=== Begin Enclosure ===

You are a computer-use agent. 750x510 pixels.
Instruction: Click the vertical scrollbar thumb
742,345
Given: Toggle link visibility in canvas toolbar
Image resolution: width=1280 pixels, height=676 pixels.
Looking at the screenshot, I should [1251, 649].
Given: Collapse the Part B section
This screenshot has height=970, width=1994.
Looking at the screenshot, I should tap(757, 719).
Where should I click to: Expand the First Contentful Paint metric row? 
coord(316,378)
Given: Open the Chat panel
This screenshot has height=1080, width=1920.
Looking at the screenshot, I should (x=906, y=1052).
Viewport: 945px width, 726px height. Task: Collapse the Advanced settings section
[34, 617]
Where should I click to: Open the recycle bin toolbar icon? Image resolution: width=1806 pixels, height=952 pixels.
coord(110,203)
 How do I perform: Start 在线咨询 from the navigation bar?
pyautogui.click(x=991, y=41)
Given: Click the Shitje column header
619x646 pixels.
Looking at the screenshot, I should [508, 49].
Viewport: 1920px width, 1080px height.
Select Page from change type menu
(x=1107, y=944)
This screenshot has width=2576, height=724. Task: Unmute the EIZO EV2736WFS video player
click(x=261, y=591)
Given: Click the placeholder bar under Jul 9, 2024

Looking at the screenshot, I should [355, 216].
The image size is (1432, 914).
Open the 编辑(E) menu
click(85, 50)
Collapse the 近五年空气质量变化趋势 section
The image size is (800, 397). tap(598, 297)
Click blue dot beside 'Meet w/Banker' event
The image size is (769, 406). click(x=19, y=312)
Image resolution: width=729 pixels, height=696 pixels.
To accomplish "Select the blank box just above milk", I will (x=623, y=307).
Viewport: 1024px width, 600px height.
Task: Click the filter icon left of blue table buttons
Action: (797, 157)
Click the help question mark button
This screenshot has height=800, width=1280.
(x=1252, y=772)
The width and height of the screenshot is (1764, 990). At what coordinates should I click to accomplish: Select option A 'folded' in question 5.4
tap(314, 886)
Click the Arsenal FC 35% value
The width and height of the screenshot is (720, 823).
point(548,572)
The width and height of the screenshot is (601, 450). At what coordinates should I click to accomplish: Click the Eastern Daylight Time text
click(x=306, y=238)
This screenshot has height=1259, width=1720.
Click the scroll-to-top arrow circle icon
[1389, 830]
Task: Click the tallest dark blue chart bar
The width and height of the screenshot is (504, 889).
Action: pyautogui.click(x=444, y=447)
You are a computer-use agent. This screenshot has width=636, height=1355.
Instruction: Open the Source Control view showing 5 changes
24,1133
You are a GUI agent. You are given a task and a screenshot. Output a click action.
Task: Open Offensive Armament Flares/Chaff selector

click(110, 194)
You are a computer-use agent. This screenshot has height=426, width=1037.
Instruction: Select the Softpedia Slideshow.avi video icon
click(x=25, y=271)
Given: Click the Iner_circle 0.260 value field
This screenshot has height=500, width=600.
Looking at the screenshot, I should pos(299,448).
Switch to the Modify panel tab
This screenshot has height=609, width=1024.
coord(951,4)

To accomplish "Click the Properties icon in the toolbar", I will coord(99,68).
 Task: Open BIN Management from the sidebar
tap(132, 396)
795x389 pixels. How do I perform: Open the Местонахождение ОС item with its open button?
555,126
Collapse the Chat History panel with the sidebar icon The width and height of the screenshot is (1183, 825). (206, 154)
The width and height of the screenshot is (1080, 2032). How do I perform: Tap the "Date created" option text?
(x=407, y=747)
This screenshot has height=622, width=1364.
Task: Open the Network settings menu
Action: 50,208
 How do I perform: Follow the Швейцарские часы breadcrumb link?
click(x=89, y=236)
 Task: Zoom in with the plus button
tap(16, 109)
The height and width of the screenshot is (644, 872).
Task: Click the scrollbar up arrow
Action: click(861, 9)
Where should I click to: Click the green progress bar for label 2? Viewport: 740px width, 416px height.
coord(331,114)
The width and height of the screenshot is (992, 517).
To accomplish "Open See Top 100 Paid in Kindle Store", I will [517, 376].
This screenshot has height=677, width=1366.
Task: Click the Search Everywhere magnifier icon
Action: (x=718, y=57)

=== End Enclosure ===

→ AIM OF THE TASK: Scan the data above and copy each line containing the word "agent".

→ SOLUTION BELOW:
You are a computer-use agent. 750x510 pixels.
You are a computer-use agent. This screenshot has width=636, height=1355.
You are a GUI agent. You are given a task and a screenshot. Output a click action.
You are a computer-use agent. This screenshot has height=426, width=1037.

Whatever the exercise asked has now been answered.